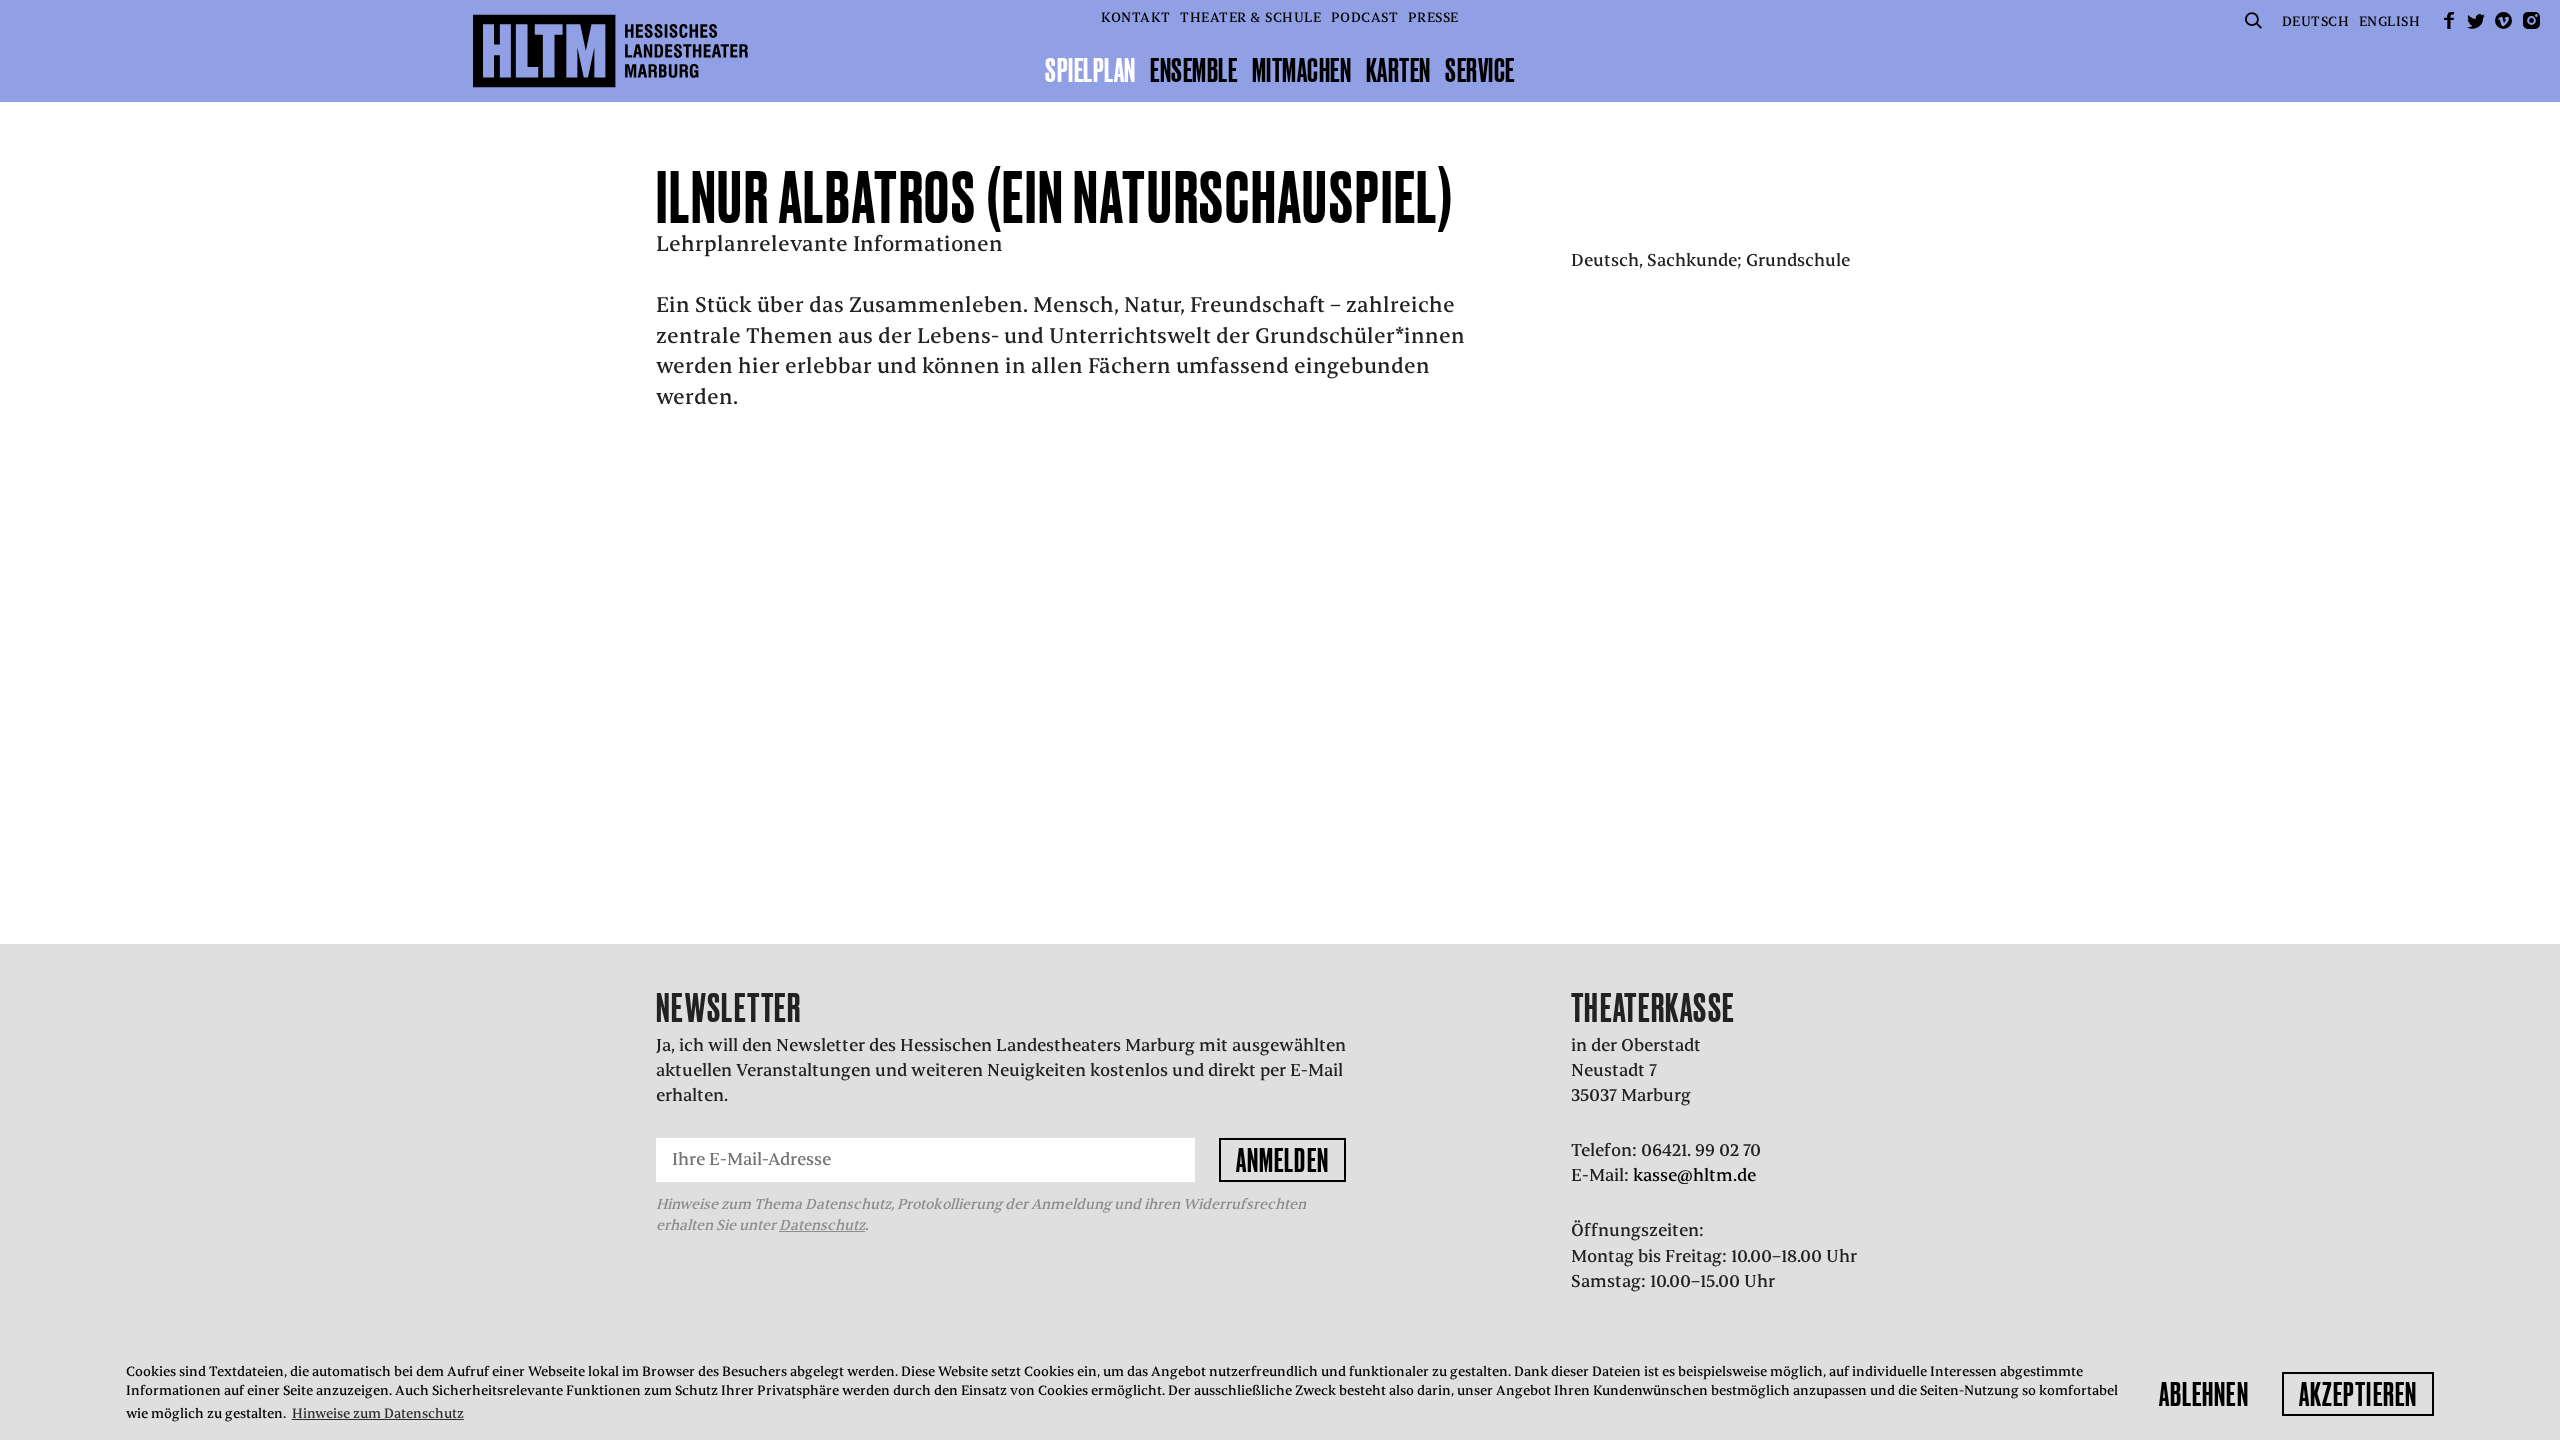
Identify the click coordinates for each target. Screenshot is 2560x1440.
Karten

━━━━━━━━

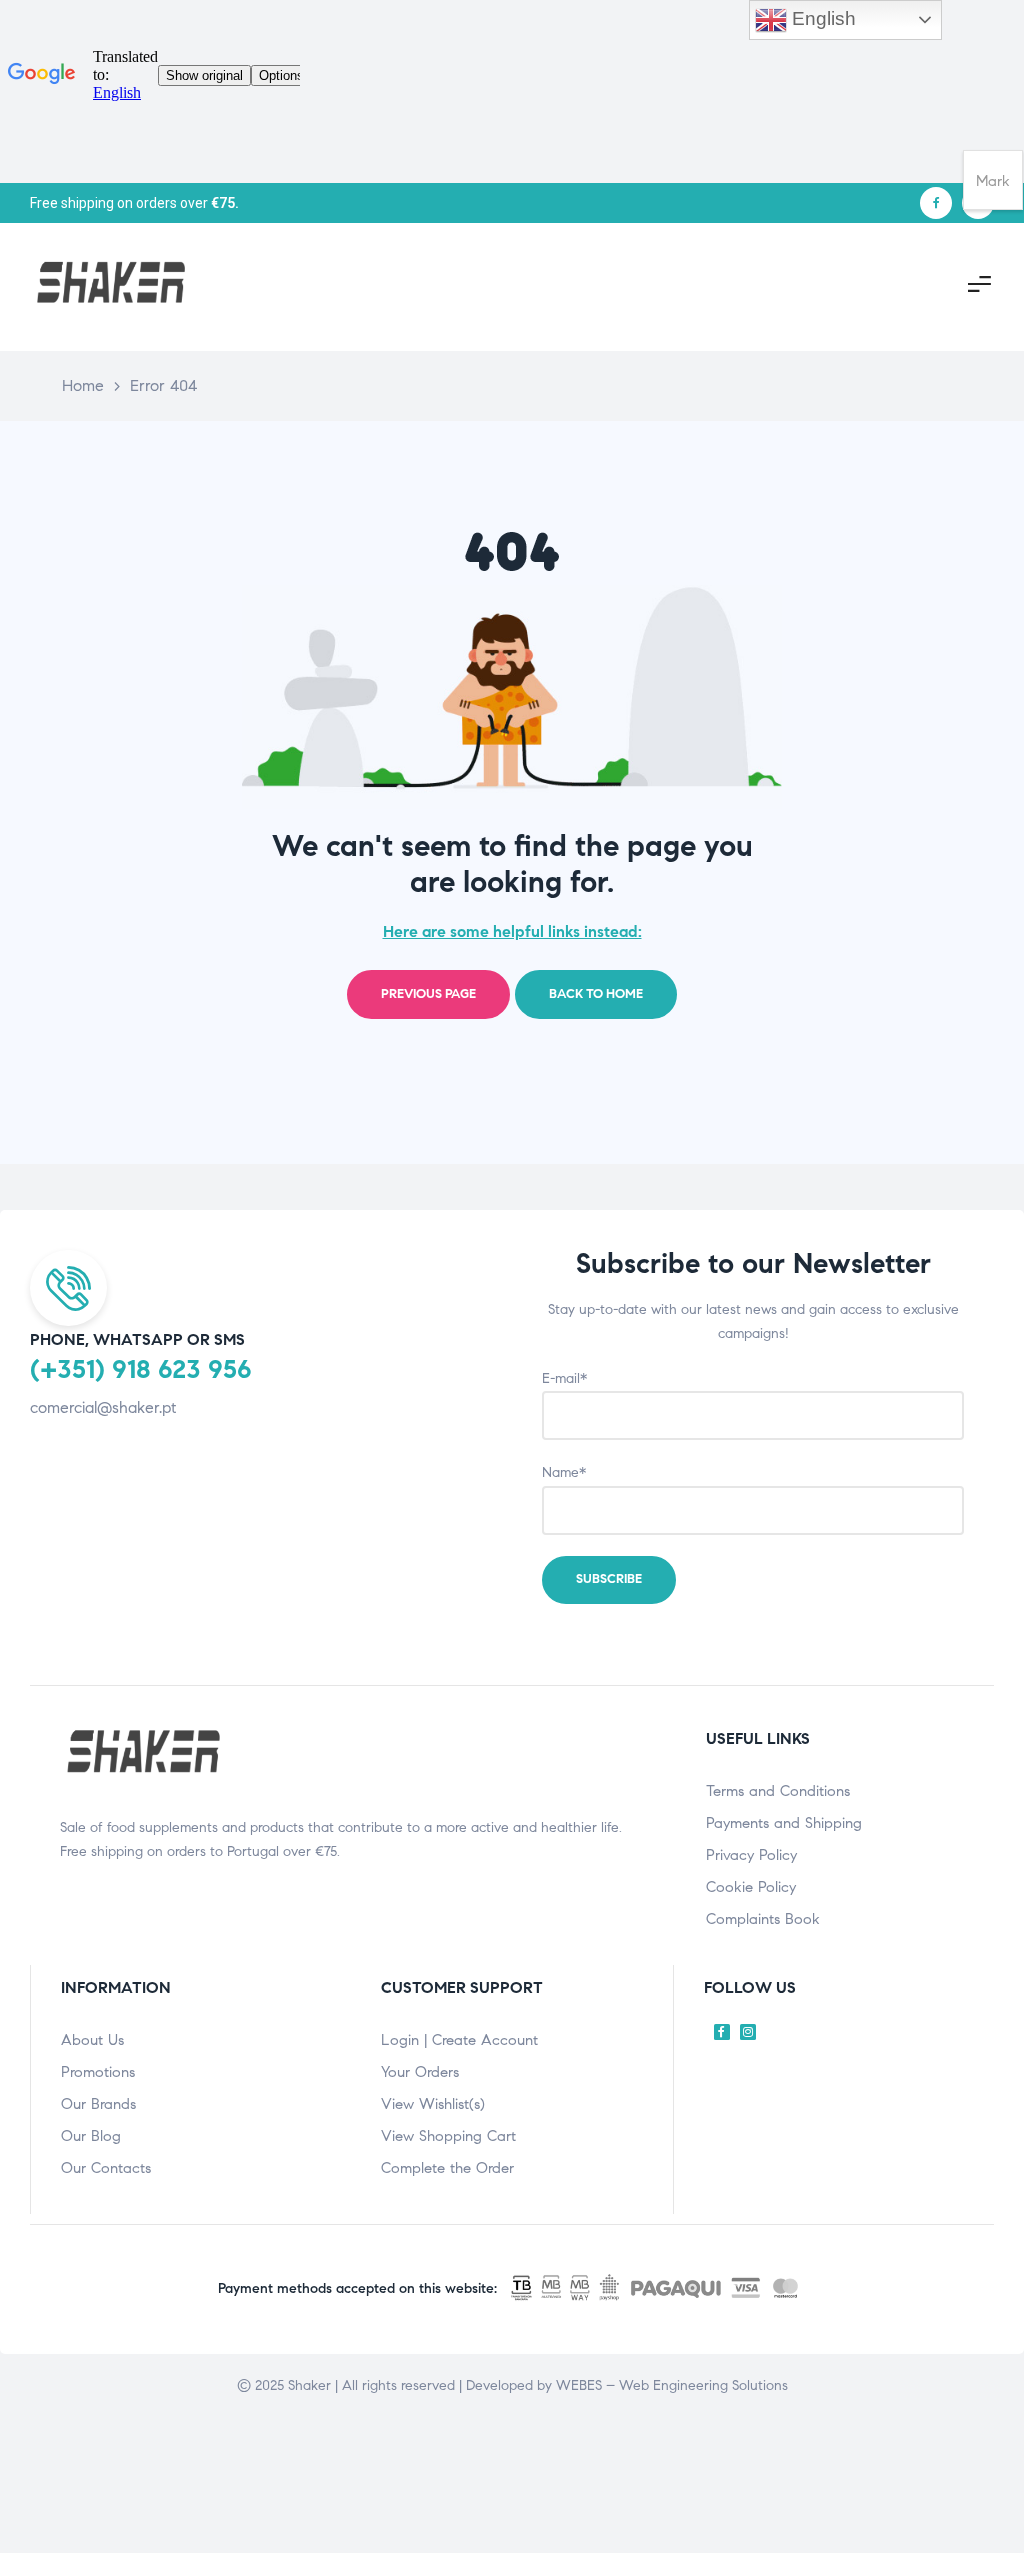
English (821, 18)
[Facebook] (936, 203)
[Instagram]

━━━━━━━━

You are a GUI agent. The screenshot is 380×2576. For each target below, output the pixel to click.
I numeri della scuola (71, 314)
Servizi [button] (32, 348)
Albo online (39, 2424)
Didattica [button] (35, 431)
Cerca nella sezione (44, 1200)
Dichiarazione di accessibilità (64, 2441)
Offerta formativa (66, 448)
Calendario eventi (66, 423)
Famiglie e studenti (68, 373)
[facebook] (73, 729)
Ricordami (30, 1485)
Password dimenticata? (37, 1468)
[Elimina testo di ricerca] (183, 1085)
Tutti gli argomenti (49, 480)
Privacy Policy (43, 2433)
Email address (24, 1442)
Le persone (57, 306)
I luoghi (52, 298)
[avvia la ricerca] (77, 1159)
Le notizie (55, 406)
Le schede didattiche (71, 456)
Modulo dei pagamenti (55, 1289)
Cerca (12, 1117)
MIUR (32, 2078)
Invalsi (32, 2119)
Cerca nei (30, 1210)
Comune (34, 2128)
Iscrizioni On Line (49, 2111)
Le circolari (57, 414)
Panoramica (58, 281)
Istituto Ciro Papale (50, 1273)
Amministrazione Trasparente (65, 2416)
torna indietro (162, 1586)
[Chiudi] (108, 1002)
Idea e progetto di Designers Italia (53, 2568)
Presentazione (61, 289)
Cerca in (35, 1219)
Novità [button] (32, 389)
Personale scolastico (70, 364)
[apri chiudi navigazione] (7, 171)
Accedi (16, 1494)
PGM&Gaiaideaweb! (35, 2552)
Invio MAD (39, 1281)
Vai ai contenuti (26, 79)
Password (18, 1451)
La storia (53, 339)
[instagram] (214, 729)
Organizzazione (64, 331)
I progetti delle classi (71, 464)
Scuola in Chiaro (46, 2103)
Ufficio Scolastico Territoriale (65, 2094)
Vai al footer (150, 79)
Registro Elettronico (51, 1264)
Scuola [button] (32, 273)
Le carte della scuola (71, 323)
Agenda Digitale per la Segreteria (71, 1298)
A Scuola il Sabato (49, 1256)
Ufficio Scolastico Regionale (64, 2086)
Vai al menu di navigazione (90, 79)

━━━━━━━━

▸ Task directions
Note each line of the entries that has "click" in it, and copy those lines.

▸ Answer box
Identify the click coordinates for each target. Screenshot is 2560x1440.
You are a GUI agent. The screenshot is 380×2576. For each target below, output the pixel to click.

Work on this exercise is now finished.